Growth Yes; Warming No

In Jakarta, OPEC oil ministers have just approved a 10 percent rise in petroleum production. Their rationale: A humming global economy will need more fuel.

But look northward. In Kyoto, Japan, what might be called ministers of global warming are hashing out whether to roll back greenhouse gas emissions by 15 percent, 5 percent, or 0 percent below 1990 levels by about 2010. Greenhouse gases, carbon dioxide in particular, are believed by a majority of climate scientists to cause a gradually warming planet. That means potential for rising oceans, crop losses, spreading deserts.

Do the math. Even if OPEC nations hold back on that 10 percent increase (a doubtful supposition since they often exceed quotas), they'll still be supplying more of the fuels that create most greenhouse gas emissions.

A generalized formula would show P (population growth) times G (greenhouse emissions per capita) = W (surface warming caused by trapped solar heat).

Enter complexity. Global population is rising. BUT its rate of growth is declining. Global prosperity (and expectations for rising living standards) demand continuing economic growth, built on energy-using manufacturing. BUT much of that manufacturing is becoming more energy-efficient. Destruction of C02-swallowing forests and plant-covered land must be balanced against reforestation efforts to figure the net rise of carbon dioxide in Earth's "greenhouse ceiling."

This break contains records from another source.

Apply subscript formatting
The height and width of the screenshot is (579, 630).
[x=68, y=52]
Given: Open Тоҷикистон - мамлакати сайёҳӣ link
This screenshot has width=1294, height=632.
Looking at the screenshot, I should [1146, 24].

In the past century, nations have agreed on regulating such diverse "needs" as radio frequencies, air routes, nuclear byproducts, and pesticides. But never has a subject potentially touched so many individual lives: factory workers, drivers, farmers, householders in cold climates, millions living on low-lying land.

So how should the sharply split delegates of the US, Europe, Japan, and a majority of developing nations compromise in Kyoto?

We continue to favor:

* Modest cutting back of gas emissions rather than unrealistically sharp cutbacks that result in failure or cheating. This suggests something close to the Japanese 5 percent goal.

* Prompt cuts in trade barriers on environmental efficiency equipment.

* Official encouragement of a system of tradeable credits among industries and nations. National quotas are more likely to be met if inherent unevennesses among industries can be bartered away in a free market.

* Further encouragement of already promising research on technologies that create new emissions-reducing industrial processes. In short, cleaner burning and higher miles per gallon on existing fuels, and faster development of cost-efficient alternative energy sources.

* No "quota queens." Any favoritism, whether of the energy guzzling US or late-industrializing nations, only tends to cause unwelcome migrations of labor and distortions of economies.

If nations commit proven human ingenuity to a doable goal, they can succeed. That requires a realistic start at finding the doable before setting more stringent goals.